Com informações da ONU
O conflito no Sudão, iniciado em abril de 2023 entre o Exército sudanês e as Forças de Apoio Rápido (RSF), já é considerado uma das maiores crises humanitárias do mundo. Mais de 30 milhões de pessoas precisam de assistência, segundo a ONU. Em meio ao avanço da fome, surtos de cólera e bloqueios sistemáticos à ajuda humanitária, crianças e civis pagam o preço mais alto.
El Fasher sob cerco há 500 dias
A cidade de El Fasher, capital de Darfur do Norte, tornou-se o epicentro da violência. Há mais de 500 dias, está sob cerco das RSF, que impediram a entrada de alimentos, medicamentos e água potável.
Relatórios da ONU apontam bombardeios quase diários, incursões contra campos de deslocados internos e execuções sumárias. Desde agosto, ao menos 125 civis foram mortos, mas os números reais podem ser muito maiores.
No campo de Abu Shouk, vizinho à cidade, a situação é ainda mais dramática. Em dezembro de 2024, a ONU já havia identificado condições de fome extrema. Hoje, estima-se que 260 mil civis, entre eles 130 mil crianças, estejam presos em condições desesperadoras, sem acesso regular a ajuda humanitária.
Crianças em risco extremo
De acordo com o UNICEF, mais de 1.100 graves violações contra crianças foram registradas em El Fasher desde maio de 2024, incluindo assassinatos, mutilações, estupros, abusos sexuais e recrutamento forçado por grupos armados. Somente no último mês, sete crianças morreram em um ataque ao campo de deslocados de Abu Shouk.
A agência também alerta para o colapso do atendimento médico: 6 mil crianças em estado de desnutrição aguda severa estão sem tratamento por falta de suprimentos. Sem alimentos terapêuticos e cuidados básicos, o risco de morte é altíssimo.
“Estamos diante de uma tragédia devastadora – crianças em El Fasher estão morrendo de fome enquanto nossos serviços de nutrição são bloqueados”, afirmou Catherine Russell, diretora executiva do UNICEF.
A crise alimentar se soma a outro inimigo mortal: a cólera. O país enfrenta o pior surto da doença em décadas, com mais de 2.400 mortes registradas desde julho de 2024. Nos campos superlotados de Tawila, Zamzam e El Fasher, crianças enfraquecidas pela fome estão particularmente vulneráveis a doenças transmitidas pela água contaminada.
Uma nação em ruínas
A guerra transformou o Sudão, antes conhecido como o “celeiro do Chifre da África”, em um país à beira do colapso. A temporada de escassez atual deixou 680 mil pessoas em situação de insegurança alimentar catastrófica.
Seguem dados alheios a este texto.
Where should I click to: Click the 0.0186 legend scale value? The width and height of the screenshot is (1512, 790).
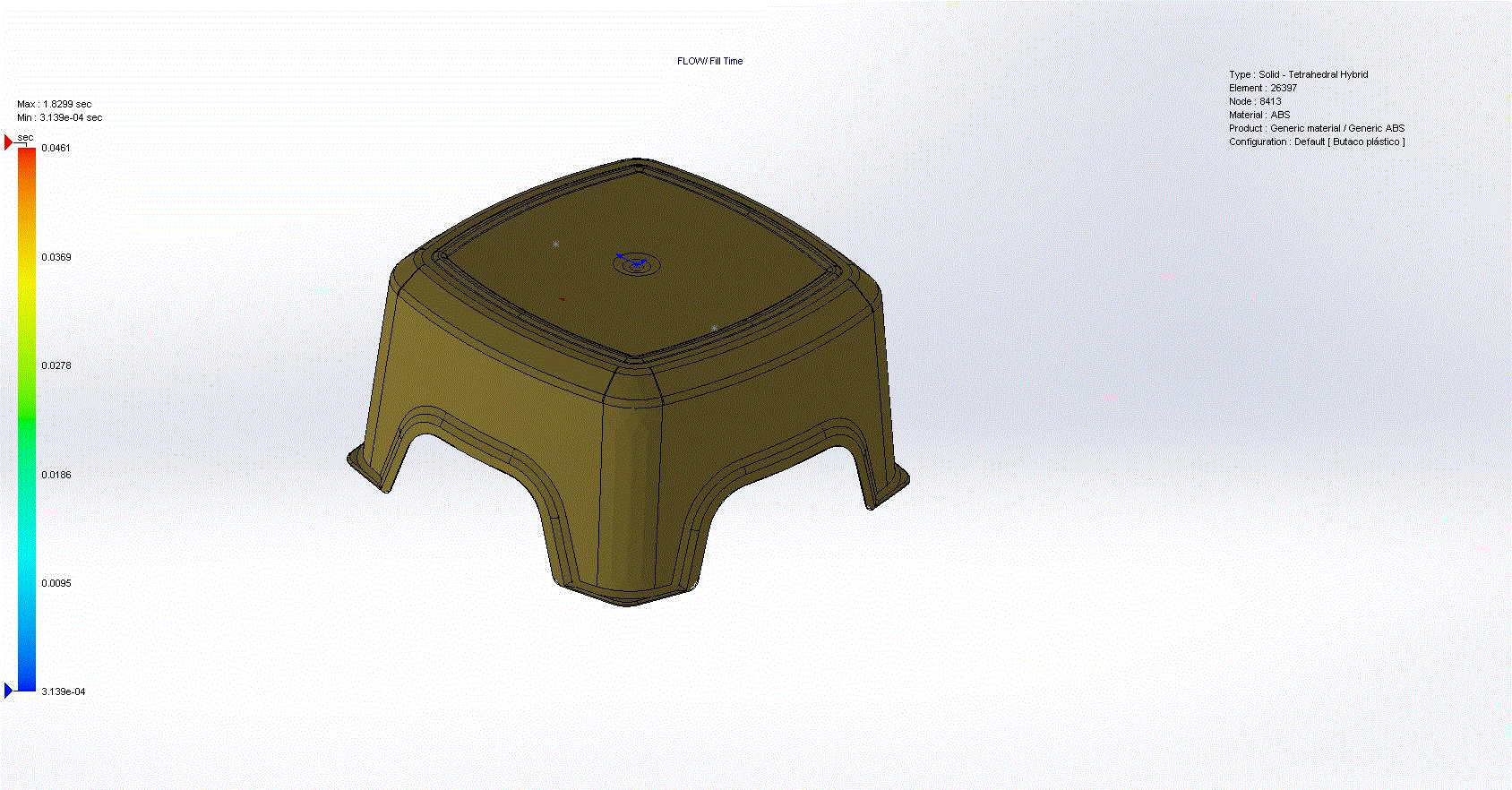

Cartum, a capital, hoje é descrita como uma “cidade fantasma”, com ruas cobertas por destroços de guerra e um “trauma palpável em toda parte”, segundo relatos da ONU.
Enquanto isso, comboios humanitários ficam bloqueados. Mais de 70 caminhões carregados com alimentos, vacinas e kits médicos aguardam liberação em Nyala, Darfur do Sul. “O que precisamos é de apenas 55 centavos por pessoa, por dia. Só isso para o Sudão”, disse Edem Wosornu, diretora de Operações e Advocacy do OCHA.
Apelos por paz e acesso humanitário
O secretário-geral da ONU, António Guterres, disse estar “horrorizado com os ataques implacáveis” das RSF contra civis em El Fasher e pediu cessar-fogo imediato.
“O sofrimento humano no Sudão só terá fim com a paz”, afirmou seu porta-voz, Stéphane Dujarric. “Mas até que as armas se calem, é urgente permitir o acesso seguro e sustentado da ajuda.”
Sem cessar-fogo, ajuda humanitária e negociação política inclusiva, a guerra tende a se prolongar deixando milhões de sudaneses presos entre a fome, a epidemias e a violência.